While anxieties about the roles of humans in easily automated processes have been festering for some time, the startling boom in artificial intelligence’s ability and accuracy must compel us to recognize that even scientists are not exempt from replacement. Although computers have been able to surpass humans in storage capacity and speed for many years, human ingenuity has never been fully replicated. In the realm of research, computing increases efficiency by providing the brute force behind complex calculations, database extractions, and statistical predictions, among other things, while human investigators provide experimental direction and theory. What is it that makes humans especially equipped for this purpose? Is it feasible that computers could eventually replicate this skill set, too?
The secret of human knowledge and intuition lies in the architecture of the mind. While most computers have emulated abstract functionalities of the brain, such as its capacity for memory and calculation, computers are not equipped with the ability to learn in the way that humans do. However, in recent years, researchers have become increasingly successful in the construction of artificial neural networks – systems designed with the intricate workings of biological neural networks in mind. As computational power grows and research progresses, neural networks continue to become more relevant.
According to Fortune magazine, as little as five years ago, Google was developing “two deep-learning projects;” today, it houses “more than 1,000.” These neural networks have begun to match and surpass human ability in some arenas, such as in the notoriously difficult board game Go. The current world champion of Go is no longer human, but instead AlphaGo Zero, the machine brainchild of DeepMind technologies. It is not unreasonable to expect that artificial intelligence could be applied to other problems as well, especially those in the natural sciences, whose rules and parameters are inspired by the universe itself. As with Go, chemistry-centered artificial intelligence could potentially lead to entirely new spaces of chemical thought not yet explored by humans.
In fact, structural determination problems, often described as ‘puzzles,’ remain an essential component of almost every chemical research endeavor, and thus a potential target for computational improvement. In order to claim that a molecule holds significance, researchers must verify that they have indeed identified the correct molecule, and a variety of technologies, like nuclear magnetic resonance, can be applied to yield unique, analyzable spectral patterns for unknown structures. Structural determination problems can consume a considerable amount of valuable time, and while some spectral prediction and analysis technology exists, it generally has not been robust enough to replace human analysis.
However, researchers at the University of California San Diego have developed a much more reliable “Small Molecule Accurate Recognition Technology,” nicknamed SMART, to “[streamline] the discovery pipeline for new natural products.” Unlike other technologies, SMART can factor in effects like those of solvent, compound structure, and functional group interplay on a wide variety of compound structures, allowing it to classify unique, specific groups of molecules given characteristic spectral data. How do SMART’s capabilities rise so far beyond those of other networks? It utilizes a deep-learning neural network which, like our own neural ensembles, can learn and parameterize associations in an unspecified way specific to each piece of information. SMART has the potential to increase the efficiency and accuracy of a vast array of chemical inquiries, spanning fields from drug discovery to chemical ecology.
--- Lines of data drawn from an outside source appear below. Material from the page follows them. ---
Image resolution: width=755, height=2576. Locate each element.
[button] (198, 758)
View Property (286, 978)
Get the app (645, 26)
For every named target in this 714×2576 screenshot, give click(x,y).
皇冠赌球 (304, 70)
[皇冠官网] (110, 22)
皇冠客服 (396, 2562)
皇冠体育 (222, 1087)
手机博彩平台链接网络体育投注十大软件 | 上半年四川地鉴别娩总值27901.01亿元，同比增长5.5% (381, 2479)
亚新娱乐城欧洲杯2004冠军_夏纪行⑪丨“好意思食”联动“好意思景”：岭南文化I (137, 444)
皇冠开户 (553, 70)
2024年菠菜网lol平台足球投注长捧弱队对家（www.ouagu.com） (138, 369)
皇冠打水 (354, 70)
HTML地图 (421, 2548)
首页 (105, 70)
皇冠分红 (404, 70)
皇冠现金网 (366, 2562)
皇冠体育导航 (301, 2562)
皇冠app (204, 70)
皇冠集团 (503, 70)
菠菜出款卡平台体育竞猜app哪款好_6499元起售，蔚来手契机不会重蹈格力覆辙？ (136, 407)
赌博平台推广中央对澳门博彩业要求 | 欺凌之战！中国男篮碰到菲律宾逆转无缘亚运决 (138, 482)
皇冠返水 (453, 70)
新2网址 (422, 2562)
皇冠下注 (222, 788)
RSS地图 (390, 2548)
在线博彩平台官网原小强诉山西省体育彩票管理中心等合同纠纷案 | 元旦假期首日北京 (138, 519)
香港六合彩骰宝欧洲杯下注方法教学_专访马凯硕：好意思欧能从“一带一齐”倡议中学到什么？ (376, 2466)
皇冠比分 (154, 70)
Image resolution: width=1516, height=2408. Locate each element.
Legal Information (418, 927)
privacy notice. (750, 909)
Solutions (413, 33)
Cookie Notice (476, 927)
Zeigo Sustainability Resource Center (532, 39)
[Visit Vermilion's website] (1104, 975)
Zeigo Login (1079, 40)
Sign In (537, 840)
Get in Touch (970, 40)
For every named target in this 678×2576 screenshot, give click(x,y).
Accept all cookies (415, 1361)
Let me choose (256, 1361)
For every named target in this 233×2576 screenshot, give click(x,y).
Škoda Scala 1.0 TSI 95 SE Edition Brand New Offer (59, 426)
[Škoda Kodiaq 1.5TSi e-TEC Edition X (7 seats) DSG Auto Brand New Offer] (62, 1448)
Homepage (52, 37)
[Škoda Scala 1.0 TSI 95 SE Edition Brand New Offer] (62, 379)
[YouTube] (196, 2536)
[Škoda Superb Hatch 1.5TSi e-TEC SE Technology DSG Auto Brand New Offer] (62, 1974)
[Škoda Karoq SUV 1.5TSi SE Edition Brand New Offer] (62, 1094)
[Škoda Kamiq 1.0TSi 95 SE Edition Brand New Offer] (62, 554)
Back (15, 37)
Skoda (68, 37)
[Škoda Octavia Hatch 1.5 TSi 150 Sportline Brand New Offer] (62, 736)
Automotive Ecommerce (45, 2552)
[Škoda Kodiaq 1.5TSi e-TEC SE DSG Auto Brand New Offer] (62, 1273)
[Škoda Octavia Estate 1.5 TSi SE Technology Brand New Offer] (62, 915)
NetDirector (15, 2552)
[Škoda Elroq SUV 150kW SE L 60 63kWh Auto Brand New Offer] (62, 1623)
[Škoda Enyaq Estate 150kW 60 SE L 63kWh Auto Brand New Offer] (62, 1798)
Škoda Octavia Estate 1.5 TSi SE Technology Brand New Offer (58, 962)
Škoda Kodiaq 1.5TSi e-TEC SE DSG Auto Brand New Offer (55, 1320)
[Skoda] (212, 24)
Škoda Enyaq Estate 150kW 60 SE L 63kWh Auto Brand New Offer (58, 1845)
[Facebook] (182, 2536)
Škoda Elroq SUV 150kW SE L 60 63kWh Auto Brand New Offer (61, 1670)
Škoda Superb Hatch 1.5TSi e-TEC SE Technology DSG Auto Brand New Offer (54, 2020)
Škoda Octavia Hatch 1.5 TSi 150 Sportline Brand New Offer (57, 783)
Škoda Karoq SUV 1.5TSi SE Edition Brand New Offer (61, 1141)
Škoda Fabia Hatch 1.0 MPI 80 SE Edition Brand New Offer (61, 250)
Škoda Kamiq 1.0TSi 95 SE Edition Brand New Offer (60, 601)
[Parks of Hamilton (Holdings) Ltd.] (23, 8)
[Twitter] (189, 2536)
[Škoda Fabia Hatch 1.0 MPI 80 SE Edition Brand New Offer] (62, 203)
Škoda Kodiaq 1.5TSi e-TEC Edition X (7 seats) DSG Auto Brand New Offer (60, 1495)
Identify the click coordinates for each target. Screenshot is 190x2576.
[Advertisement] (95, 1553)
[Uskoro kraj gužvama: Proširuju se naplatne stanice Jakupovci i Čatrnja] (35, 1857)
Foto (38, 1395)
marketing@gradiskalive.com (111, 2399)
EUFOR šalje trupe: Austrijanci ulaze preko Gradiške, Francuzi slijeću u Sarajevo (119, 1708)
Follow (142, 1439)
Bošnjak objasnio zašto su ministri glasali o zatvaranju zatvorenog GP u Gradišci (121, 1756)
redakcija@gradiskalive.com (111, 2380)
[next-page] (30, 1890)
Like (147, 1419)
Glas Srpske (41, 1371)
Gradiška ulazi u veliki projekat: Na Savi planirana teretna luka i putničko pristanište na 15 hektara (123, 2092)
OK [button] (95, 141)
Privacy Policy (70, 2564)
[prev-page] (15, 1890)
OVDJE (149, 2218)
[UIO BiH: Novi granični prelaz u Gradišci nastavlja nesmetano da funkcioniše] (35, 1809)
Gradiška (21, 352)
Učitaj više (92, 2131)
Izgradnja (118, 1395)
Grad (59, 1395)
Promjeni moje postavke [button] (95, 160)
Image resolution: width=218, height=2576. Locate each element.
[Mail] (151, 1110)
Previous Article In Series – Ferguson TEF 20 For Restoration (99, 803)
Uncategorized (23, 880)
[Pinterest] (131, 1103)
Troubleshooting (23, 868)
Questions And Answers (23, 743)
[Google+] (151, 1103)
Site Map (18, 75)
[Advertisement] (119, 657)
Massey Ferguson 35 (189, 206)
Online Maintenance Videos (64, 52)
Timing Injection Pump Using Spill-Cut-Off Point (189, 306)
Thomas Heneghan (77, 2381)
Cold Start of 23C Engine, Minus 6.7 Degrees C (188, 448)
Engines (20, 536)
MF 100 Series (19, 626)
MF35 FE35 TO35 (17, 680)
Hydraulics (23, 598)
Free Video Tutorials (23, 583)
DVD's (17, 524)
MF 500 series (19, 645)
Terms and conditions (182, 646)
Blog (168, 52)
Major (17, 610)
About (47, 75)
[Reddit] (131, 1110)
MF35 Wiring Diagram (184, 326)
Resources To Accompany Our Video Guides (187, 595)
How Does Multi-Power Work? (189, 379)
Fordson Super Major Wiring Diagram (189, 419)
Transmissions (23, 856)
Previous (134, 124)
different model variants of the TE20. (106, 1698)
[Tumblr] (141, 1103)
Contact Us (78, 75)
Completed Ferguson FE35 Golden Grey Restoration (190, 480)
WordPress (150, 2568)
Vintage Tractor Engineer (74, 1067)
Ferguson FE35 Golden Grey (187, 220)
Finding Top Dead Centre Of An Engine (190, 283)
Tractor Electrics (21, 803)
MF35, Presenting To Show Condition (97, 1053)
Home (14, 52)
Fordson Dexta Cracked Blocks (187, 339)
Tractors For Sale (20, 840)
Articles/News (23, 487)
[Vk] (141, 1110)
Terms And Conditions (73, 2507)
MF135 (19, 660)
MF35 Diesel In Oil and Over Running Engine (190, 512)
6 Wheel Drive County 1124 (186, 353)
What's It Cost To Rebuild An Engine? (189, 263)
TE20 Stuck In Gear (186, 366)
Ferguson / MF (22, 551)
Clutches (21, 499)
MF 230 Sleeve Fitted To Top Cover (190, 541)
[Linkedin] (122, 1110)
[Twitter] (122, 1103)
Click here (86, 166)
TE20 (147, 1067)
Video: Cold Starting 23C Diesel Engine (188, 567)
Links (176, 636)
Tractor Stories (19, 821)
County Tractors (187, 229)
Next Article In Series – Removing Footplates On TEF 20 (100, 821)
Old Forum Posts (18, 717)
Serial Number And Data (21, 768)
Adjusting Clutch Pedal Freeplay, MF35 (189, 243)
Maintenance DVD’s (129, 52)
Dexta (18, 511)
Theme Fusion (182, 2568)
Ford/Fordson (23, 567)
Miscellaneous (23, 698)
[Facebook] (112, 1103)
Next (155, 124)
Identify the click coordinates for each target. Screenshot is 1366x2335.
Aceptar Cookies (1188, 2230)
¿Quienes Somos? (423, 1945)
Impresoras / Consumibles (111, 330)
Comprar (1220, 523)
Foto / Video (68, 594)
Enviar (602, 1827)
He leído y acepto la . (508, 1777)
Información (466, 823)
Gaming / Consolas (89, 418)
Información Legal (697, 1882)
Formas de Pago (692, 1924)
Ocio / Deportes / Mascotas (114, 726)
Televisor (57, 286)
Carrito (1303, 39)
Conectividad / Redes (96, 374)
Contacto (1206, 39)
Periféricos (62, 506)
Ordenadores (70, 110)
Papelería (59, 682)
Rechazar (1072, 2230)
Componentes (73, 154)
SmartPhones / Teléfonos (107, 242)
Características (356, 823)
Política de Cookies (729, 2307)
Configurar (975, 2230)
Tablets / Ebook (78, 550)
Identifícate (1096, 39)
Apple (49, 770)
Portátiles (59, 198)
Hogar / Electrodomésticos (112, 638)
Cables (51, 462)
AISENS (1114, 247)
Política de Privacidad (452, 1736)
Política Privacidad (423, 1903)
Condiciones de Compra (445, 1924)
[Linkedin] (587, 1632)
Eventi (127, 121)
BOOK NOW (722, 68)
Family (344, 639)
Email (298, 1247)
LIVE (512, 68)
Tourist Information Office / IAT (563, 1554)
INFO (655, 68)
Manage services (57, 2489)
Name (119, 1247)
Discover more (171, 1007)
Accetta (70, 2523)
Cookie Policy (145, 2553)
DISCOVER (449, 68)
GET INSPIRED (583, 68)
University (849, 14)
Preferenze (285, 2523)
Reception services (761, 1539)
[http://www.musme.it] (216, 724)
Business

This technology was trained on a thorough subset of natural products, such as medicinally active extractions from rhizomes and marine starfish. SMART was eventually able to differentiate novel compounds, including significant natural products such as terpenoids, which are important in the production of diverse biological compounds ranging from steroids to some proteins.
As with Go, chemistry-centered artificial intelligence could potentially lead to entirely new spaces of chemical thought not yet explored by humans.
If machine learning techniques can solve complex problems involved in exploring research questions, can they begin to master those driving the questions themselves– i.e., can they play the role of a researcher? (Human) researchers at Harvard University recently developed a neural network-based “system which, given a set of reagents and reactants, predicts the likely products,” a typical task of chemical experts. This machine learning approach has achieved an accuracy of 80 percent on common textbook problems and has an advantage over previous models in its “flexibility,” allowing it “to learn the probabilities of a range of reaction types.” Like SMART, similar machine-based approaches have the potential to enhance the efficiency and innovation of many chemical labs. However, what happens when, like AlphaGo, they begin to surpass the abilities of experts? Although this model is far from achieving expert ability, the overwhelming speed of the recent boom in deep learning suggests that such a level may not be far off.
Paralleling its current state in other spheres, artificial intelligence is both exciting and ominous for chemical scientists. As mentioned, neural network systems already have the ability to greatly simplify and expand the process of compound and reaction discovery; their capacity to do this, of course, should be expected to increase with time. As artificial intelligence technologies continue to progress, we must increase the dialogue about how we want change to happen before it happens to us.